What the exercise asks: Look through the records below for the line holding "The height and width of the screenshot is (735, 1087).". Write it out exactly, with each following line through the line holding "This screenshot has height=768, width=1366.".

Records for the task:
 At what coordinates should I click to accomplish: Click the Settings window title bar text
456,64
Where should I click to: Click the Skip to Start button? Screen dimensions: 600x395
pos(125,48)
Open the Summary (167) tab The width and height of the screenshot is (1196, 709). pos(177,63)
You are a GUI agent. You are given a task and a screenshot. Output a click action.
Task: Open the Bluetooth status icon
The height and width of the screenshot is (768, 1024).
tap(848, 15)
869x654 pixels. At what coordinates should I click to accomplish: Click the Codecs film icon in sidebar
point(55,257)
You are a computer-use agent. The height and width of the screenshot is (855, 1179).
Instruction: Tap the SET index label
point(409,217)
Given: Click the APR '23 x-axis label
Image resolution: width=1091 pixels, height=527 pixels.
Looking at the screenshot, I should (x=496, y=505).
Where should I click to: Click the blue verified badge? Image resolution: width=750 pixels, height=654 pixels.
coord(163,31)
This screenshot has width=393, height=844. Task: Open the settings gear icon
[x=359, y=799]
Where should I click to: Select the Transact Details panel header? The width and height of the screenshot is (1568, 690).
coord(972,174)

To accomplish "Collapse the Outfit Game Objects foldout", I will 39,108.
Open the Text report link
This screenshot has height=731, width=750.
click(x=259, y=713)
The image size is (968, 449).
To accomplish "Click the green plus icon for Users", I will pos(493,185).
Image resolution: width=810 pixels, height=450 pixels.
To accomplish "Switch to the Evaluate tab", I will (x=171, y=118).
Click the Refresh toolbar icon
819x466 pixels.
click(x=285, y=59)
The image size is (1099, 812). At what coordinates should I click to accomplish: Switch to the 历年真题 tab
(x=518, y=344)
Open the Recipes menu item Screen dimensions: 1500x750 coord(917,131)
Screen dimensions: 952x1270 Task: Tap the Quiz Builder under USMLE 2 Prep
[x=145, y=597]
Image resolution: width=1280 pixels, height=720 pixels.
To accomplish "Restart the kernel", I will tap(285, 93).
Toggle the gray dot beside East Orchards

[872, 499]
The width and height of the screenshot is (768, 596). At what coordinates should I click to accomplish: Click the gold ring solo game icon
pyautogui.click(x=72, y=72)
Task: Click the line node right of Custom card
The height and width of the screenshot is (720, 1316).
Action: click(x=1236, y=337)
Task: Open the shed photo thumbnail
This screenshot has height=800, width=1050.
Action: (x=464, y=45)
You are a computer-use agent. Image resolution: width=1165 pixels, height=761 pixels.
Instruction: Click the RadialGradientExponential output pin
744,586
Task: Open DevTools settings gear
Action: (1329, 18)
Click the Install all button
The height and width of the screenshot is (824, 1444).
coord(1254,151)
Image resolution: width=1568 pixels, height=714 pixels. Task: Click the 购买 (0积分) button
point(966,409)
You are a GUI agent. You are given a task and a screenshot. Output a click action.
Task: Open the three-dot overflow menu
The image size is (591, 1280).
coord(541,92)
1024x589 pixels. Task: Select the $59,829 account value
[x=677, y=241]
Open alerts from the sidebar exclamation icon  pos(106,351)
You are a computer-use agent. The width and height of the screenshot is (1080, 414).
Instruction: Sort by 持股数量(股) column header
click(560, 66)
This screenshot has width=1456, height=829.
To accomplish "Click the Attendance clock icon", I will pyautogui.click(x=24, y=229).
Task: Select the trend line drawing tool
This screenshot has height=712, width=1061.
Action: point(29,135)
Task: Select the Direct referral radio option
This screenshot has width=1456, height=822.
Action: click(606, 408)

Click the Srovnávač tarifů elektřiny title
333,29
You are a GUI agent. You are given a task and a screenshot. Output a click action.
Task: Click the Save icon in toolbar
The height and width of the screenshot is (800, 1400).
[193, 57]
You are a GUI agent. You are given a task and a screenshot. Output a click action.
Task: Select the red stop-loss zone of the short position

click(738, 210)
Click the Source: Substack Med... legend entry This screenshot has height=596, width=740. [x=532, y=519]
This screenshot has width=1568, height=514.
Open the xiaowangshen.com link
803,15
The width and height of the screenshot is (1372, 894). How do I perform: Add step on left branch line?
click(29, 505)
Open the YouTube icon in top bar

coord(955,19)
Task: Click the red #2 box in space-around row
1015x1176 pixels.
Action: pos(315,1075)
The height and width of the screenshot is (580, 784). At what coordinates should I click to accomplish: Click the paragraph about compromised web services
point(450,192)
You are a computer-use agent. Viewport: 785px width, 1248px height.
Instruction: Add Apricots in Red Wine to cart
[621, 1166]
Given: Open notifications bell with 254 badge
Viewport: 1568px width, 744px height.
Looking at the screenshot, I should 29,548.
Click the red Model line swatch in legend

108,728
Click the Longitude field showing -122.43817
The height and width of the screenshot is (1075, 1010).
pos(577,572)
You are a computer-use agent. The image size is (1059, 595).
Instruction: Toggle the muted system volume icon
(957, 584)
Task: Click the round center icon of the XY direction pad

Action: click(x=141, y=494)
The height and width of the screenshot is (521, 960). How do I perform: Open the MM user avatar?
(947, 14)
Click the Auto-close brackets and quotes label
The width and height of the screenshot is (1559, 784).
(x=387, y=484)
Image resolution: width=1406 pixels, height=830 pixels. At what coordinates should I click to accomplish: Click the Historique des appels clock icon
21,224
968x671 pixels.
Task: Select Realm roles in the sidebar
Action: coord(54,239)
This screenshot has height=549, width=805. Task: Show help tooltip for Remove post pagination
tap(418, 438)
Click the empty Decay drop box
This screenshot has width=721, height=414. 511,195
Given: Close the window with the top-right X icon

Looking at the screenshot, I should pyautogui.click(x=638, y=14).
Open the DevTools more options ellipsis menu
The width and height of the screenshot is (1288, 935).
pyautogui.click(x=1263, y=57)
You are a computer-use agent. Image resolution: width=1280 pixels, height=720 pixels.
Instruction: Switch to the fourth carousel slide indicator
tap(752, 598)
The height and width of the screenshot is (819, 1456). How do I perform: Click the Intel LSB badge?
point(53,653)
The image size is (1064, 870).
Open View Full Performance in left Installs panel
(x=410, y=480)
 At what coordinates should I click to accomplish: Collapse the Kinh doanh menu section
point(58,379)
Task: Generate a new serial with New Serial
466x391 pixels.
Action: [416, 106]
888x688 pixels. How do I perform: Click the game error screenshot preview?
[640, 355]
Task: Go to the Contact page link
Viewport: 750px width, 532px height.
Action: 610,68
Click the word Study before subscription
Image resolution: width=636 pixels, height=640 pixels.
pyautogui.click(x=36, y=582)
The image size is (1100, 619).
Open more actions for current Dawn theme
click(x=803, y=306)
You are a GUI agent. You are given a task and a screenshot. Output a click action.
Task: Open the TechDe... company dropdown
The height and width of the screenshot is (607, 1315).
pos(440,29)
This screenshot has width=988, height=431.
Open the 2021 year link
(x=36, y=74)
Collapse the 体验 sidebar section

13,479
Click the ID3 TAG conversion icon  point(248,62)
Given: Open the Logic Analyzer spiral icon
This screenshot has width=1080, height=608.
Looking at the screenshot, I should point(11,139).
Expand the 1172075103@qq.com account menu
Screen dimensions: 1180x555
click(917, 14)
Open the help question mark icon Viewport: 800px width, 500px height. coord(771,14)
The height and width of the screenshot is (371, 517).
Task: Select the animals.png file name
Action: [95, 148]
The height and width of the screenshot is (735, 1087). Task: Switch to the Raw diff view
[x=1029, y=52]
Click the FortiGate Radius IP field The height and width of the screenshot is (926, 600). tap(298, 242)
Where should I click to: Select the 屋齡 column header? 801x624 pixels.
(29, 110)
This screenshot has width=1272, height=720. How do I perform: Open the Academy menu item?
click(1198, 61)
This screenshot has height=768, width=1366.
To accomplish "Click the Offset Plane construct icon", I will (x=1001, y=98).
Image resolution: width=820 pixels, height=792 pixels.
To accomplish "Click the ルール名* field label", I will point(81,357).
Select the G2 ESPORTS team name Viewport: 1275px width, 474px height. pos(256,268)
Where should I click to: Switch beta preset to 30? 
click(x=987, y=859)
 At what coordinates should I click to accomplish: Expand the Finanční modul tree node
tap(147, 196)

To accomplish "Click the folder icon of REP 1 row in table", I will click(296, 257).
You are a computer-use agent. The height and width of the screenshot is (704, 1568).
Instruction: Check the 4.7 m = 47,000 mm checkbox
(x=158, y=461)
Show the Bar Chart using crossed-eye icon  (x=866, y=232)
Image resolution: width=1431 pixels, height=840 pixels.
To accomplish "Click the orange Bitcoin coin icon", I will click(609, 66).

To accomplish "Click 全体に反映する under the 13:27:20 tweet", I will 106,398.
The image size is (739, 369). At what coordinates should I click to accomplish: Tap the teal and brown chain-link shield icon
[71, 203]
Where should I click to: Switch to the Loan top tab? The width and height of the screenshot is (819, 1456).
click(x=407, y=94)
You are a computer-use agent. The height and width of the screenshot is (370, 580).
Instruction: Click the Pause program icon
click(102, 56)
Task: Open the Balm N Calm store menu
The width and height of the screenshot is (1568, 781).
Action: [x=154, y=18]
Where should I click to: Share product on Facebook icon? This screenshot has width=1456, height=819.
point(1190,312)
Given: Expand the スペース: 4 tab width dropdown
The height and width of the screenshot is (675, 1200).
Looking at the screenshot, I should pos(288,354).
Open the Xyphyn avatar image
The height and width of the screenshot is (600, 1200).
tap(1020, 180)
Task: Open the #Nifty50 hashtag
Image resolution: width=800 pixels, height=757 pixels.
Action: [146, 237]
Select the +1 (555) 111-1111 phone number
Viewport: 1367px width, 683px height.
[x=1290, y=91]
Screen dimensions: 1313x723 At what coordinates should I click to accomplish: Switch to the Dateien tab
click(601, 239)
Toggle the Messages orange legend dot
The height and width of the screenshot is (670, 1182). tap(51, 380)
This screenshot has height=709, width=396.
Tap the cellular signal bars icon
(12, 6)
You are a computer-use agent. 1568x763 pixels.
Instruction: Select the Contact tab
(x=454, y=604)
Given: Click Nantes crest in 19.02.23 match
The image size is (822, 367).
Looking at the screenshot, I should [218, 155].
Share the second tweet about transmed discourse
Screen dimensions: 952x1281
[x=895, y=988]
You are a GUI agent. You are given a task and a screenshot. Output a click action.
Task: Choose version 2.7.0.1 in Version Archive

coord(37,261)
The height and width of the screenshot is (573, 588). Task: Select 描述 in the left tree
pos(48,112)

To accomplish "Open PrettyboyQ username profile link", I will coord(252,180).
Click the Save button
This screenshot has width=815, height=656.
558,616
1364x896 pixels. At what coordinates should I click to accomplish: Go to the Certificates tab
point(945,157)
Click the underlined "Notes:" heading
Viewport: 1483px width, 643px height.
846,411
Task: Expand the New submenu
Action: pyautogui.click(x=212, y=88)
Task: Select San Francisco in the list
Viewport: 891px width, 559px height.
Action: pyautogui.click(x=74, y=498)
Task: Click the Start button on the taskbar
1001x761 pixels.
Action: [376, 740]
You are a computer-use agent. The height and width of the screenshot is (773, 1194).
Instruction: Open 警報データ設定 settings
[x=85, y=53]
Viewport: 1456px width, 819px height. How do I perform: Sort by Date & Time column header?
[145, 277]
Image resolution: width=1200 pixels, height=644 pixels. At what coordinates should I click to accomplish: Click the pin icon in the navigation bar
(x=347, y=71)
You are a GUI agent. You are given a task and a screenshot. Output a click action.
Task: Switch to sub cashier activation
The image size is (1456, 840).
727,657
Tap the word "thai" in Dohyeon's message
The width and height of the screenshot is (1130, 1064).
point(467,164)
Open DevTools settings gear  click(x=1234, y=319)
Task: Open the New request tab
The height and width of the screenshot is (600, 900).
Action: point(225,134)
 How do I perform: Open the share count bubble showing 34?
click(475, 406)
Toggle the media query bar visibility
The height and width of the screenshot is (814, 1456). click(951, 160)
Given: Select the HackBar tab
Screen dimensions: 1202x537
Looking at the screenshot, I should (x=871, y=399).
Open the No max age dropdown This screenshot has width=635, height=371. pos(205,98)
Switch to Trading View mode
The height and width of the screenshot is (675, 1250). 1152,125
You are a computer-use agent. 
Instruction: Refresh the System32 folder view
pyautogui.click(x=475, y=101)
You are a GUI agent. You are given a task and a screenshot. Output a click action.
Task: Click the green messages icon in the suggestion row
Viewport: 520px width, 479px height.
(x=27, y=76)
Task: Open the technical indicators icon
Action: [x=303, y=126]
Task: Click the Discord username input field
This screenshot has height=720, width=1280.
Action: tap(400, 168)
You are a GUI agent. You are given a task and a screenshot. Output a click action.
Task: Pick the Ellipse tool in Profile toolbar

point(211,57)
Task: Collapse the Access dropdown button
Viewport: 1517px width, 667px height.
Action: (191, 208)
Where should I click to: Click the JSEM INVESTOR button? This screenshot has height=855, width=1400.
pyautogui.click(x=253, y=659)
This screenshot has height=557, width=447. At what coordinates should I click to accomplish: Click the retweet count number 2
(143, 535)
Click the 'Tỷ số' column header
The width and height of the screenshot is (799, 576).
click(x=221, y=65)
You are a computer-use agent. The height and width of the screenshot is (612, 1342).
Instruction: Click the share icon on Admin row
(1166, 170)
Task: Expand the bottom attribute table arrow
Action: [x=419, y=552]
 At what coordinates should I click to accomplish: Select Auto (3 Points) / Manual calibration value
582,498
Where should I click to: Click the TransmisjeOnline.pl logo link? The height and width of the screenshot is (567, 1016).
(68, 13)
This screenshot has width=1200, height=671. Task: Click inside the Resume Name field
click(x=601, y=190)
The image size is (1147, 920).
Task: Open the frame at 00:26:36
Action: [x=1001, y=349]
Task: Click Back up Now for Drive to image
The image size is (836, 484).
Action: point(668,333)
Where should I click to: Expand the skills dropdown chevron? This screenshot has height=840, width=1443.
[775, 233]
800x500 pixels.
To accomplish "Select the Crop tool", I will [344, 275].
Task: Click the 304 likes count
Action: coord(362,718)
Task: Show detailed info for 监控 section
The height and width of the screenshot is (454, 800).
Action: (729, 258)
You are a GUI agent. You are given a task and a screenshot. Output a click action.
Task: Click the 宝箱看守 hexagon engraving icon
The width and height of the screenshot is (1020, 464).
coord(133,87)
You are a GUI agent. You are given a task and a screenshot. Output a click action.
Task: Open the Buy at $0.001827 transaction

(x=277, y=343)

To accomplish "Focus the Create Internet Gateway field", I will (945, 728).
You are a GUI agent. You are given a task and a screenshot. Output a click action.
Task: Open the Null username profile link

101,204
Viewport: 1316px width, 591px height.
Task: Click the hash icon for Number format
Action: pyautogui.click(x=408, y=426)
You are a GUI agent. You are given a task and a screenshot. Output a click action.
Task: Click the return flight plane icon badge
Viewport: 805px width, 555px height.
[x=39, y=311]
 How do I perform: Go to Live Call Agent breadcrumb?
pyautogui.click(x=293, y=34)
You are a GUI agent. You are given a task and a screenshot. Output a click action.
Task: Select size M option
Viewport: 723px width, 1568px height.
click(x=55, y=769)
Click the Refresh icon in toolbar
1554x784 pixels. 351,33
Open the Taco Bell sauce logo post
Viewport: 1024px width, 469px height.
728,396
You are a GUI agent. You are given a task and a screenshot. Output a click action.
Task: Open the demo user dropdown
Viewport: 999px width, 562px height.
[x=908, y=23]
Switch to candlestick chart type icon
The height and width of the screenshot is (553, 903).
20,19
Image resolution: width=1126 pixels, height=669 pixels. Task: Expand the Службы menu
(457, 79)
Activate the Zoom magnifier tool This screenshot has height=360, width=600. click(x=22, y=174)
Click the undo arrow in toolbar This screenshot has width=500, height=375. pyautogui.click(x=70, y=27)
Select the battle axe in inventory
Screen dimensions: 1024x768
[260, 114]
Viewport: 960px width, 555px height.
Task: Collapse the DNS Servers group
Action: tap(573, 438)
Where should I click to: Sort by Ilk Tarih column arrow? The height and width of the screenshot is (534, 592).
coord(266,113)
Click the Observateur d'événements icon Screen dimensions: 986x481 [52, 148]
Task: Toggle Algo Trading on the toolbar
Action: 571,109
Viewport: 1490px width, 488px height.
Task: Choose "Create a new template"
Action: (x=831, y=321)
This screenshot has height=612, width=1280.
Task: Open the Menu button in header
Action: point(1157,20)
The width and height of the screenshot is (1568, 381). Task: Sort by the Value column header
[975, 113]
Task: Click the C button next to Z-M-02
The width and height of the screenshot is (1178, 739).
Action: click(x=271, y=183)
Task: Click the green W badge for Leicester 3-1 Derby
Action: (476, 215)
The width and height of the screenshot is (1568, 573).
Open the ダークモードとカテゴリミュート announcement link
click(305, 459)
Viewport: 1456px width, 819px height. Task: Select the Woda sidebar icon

Written answer:
The height and width of the screenshot is (735, 1087). Task: Switch to the Raw diff view
[x=1029, y=52]
Click the FortiGate Radius IP field The height and width of the screenshot is (926, 600). tap(298, 242)
Where should I click to: Select the 屋齡 column header? 801x624 pixels.
(29, 110)
This screenshot has width=1272, height=720. How do I perform: Open the Academy menu item?
click(1198, 61)
This screenshot has height=768, width=1366.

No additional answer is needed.